The full category list is at arxiv.org/category_taxonomy.

Advanced query syntax

In search_query, you can use arXiv's native query syntax for precise searches:

Syntax	Meaning	Example
`ti:keyword`	Search in title only	`ti:deep learning`
`abs:keyword`	Search in abstract only	`abs:reinforcement`
`au:name`	Search by author	`au:bengio`
`cat:code`	Search by category	`cat:cs.AI`
`AND`	Both terms must match	`ti:neural AND ti:network`
`OR`	Either term matches	`cat:cs.CL OR cat:cs.LG`
`ANDNOT`	Exclude a term	`ti:transformer ANDNOT ti:survey`
`"phrase"`	Exact phrase match	`abs:"language model"`

Example: Find papers by Bengio about attention in NLP:

au:bengio AND abs:attention AND cat:cs.CL

How much does it cost to run?

This actor is very lightweight because arXiv's API is free and doesn't require browser rendering.
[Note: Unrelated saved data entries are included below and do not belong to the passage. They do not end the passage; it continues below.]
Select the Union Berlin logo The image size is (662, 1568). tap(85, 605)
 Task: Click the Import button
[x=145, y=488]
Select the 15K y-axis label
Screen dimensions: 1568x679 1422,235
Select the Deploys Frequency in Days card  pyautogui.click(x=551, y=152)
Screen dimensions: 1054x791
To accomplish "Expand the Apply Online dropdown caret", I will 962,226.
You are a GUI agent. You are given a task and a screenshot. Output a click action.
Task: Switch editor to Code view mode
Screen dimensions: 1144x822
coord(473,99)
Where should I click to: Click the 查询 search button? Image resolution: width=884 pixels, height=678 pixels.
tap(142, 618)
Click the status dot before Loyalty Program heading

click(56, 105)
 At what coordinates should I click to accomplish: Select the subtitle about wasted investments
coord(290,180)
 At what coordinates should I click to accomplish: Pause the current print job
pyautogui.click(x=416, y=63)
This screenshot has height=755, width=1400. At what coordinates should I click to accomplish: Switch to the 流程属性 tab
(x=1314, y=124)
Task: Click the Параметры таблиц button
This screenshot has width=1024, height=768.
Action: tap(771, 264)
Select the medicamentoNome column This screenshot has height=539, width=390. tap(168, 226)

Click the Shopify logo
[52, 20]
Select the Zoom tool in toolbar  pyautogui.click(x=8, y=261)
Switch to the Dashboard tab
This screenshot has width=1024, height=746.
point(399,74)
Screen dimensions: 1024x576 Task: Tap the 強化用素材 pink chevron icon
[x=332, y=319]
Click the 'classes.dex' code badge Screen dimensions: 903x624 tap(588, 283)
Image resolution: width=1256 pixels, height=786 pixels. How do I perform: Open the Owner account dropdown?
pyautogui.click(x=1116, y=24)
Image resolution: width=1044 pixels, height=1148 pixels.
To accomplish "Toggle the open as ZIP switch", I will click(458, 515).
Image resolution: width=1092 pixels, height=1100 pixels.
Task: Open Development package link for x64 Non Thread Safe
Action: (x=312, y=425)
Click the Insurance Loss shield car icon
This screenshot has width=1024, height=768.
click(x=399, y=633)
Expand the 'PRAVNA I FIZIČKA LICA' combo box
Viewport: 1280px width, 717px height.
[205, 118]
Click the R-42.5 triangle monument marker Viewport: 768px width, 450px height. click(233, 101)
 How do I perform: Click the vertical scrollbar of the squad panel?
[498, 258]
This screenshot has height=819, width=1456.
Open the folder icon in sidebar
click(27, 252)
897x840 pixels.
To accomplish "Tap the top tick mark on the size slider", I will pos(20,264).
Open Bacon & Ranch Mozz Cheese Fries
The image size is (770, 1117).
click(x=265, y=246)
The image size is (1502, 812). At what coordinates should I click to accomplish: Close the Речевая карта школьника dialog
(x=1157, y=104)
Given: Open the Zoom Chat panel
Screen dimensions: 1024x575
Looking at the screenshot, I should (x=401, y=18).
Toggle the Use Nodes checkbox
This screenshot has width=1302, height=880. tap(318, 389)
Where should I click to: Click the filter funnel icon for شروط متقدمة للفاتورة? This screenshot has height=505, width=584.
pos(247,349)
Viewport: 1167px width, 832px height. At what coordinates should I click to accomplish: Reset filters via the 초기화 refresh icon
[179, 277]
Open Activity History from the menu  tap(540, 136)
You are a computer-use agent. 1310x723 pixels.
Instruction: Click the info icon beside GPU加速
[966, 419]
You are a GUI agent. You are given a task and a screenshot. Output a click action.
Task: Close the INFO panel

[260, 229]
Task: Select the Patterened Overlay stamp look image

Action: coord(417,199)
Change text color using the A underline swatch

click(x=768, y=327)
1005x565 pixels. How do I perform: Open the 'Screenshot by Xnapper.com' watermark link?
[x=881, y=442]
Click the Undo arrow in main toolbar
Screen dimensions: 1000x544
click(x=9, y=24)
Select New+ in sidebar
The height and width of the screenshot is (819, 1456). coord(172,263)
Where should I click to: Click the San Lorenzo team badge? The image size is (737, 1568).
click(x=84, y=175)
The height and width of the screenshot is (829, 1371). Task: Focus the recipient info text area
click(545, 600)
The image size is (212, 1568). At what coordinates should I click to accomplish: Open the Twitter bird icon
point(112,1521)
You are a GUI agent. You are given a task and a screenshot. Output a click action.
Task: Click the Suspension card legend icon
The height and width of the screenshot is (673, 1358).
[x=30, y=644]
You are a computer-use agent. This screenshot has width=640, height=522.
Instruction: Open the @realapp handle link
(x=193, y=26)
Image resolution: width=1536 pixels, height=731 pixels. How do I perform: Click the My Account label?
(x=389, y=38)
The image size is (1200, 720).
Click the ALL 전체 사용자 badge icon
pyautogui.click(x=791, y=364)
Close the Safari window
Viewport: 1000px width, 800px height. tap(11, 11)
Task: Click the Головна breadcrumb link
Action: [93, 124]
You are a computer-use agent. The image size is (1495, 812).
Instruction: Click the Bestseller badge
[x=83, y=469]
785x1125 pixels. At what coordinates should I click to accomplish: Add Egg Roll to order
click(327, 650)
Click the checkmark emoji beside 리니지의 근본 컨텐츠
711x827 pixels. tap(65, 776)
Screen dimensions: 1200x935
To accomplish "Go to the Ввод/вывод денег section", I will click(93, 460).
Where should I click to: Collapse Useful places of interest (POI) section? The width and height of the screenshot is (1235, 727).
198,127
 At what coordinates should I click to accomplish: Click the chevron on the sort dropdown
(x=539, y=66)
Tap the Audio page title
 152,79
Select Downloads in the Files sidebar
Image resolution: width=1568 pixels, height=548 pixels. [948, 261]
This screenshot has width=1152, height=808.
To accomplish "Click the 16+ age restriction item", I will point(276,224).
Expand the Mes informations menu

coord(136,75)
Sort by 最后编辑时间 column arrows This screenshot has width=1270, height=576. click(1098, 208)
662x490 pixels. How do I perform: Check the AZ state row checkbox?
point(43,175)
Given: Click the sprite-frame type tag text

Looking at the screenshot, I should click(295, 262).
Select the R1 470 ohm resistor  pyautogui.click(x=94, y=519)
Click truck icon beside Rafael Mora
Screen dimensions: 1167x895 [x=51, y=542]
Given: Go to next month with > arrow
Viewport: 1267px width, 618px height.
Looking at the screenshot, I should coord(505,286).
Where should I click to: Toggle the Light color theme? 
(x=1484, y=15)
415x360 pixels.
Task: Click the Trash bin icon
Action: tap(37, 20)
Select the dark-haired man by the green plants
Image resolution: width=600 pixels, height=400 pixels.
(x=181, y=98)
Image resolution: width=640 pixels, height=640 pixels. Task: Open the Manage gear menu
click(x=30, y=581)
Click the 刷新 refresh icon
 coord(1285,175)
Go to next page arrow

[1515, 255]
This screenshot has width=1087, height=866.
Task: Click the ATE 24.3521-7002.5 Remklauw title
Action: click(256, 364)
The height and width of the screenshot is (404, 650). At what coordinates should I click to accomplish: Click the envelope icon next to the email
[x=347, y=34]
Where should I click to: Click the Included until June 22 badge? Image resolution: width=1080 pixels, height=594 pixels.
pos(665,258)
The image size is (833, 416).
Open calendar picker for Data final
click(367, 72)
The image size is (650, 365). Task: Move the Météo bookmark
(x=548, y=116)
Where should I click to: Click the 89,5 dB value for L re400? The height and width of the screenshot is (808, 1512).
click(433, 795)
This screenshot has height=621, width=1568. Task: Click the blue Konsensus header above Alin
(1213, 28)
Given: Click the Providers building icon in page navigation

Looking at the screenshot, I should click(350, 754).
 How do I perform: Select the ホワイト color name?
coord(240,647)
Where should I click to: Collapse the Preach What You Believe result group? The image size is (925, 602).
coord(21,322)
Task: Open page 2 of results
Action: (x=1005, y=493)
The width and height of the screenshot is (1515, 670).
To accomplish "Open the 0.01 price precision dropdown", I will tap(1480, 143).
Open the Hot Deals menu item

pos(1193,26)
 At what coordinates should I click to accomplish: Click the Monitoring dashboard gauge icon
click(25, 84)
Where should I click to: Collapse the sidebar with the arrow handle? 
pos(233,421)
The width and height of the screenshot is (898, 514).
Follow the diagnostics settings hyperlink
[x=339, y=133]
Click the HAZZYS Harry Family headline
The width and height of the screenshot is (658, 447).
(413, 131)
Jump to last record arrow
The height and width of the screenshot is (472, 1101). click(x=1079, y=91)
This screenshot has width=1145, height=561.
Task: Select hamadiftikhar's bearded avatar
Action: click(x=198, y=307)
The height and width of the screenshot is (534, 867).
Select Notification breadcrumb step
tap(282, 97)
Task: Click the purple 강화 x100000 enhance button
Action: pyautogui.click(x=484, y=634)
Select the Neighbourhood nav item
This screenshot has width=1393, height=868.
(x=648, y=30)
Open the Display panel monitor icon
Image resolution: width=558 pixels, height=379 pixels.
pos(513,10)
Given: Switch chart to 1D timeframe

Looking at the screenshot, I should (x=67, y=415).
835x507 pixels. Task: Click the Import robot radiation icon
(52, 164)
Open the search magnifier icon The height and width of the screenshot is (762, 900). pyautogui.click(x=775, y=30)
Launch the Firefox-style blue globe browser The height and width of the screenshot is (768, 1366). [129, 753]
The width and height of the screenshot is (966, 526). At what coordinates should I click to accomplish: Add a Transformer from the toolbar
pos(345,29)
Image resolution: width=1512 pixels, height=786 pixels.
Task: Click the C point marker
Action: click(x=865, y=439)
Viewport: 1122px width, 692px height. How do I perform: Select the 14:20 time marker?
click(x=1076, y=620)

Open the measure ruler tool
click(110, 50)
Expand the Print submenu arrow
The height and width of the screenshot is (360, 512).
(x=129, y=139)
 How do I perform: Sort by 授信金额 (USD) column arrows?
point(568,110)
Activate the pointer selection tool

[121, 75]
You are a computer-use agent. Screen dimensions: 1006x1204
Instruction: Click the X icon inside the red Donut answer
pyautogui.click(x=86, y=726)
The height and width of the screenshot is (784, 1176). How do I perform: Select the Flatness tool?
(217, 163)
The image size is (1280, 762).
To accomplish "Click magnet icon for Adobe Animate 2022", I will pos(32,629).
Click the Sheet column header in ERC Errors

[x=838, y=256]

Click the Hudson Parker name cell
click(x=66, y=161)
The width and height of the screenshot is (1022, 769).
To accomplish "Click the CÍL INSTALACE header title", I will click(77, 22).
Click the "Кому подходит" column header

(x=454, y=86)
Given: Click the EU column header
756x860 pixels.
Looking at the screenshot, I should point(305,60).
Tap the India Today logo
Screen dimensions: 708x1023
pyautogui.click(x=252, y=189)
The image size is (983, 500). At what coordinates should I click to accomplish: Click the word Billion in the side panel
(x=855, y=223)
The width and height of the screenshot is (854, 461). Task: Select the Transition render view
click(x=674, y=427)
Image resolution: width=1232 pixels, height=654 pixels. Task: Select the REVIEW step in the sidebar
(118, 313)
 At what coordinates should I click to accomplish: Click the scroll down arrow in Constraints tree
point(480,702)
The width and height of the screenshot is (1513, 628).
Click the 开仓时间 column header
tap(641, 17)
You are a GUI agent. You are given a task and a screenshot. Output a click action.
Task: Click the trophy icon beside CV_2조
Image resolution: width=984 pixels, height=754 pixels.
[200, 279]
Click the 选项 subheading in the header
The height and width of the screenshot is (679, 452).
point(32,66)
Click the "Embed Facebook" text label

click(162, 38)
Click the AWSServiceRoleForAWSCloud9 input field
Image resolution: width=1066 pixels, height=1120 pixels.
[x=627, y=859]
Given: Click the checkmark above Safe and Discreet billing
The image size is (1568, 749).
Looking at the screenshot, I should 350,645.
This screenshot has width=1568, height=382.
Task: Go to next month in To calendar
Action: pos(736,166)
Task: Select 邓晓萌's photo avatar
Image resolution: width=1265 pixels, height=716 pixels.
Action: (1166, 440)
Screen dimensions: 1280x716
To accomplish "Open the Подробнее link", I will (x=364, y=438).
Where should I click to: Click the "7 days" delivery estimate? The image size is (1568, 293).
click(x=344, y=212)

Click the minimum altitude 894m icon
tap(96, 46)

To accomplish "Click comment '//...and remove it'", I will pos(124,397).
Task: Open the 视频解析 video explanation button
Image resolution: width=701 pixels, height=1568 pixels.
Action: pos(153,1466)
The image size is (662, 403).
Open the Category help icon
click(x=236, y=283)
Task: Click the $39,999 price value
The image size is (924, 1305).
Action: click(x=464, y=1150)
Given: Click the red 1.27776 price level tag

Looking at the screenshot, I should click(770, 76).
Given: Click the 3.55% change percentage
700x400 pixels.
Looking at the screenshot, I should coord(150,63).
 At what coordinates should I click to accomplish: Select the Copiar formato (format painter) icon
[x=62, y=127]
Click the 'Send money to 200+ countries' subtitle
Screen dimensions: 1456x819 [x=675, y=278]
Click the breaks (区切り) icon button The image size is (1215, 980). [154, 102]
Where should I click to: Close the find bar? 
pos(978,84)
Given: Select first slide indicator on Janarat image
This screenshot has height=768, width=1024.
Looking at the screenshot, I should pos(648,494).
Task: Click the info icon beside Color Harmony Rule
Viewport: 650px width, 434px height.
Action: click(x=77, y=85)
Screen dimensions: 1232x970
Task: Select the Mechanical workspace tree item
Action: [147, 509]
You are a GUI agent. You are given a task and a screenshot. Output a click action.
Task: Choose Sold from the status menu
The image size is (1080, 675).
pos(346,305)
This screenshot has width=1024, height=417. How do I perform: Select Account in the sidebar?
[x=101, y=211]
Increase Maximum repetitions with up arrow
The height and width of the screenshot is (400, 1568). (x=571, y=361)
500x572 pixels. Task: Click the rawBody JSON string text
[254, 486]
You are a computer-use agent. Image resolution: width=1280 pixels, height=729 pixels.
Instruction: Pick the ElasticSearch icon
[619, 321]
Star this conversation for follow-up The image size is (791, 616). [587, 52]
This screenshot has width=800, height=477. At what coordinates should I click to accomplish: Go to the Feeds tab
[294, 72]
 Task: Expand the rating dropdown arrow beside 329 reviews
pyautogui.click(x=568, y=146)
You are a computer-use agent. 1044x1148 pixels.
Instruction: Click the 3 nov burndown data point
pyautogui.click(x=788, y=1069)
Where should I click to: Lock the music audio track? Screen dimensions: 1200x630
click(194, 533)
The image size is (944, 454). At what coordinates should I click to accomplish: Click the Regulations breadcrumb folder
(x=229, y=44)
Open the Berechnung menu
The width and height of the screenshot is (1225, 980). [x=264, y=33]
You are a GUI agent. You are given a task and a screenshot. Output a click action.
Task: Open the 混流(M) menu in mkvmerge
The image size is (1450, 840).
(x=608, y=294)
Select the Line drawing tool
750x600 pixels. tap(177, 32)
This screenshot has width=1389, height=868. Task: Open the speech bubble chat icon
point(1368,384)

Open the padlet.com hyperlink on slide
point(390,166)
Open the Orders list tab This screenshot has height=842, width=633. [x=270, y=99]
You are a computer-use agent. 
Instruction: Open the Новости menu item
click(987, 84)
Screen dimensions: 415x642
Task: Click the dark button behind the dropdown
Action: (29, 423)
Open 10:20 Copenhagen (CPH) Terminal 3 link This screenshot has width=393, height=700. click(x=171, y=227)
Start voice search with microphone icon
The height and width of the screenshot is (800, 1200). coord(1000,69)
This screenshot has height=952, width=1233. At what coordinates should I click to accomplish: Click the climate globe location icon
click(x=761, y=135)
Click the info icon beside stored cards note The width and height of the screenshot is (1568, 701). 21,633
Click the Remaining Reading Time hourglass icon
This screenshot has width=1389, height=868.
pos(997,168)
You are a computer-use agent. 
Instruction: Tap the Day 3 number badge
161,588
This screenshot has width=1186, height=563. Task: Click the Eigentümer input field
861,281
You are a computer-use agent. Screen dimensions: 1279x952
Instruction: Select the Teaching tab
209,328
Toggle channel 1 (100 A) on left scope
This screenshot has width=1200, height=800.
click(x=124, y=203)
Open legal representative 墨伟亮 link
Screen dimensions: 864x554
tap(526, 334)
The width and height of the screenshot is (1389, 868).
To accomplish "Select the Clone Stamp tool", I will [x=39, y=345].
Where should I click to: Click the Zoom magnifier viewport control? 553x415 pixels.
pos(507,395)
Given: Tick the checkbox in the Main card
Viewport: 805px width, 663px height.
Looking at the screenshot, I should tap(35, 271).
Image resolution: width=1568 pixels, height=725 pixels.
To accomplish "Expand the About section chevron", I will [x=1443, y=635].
Papers	Estimated time	Apify platform credits
50	~30 seconds	< $0.01
200	~2 minutes	~$0.01
500	~5 minutes	~$0.02
2000	~20 minutes	~$0.05

The arXiv API requests a 3-second delay between requests, which the actor respects automatically.

Integrations and scheduling

Schedule daily paper monitoring

Set up a scheduled run in Apify Console to scrape new papers in your field every day. Combine with the Google Sheets or Slack integration to get automatic notifications.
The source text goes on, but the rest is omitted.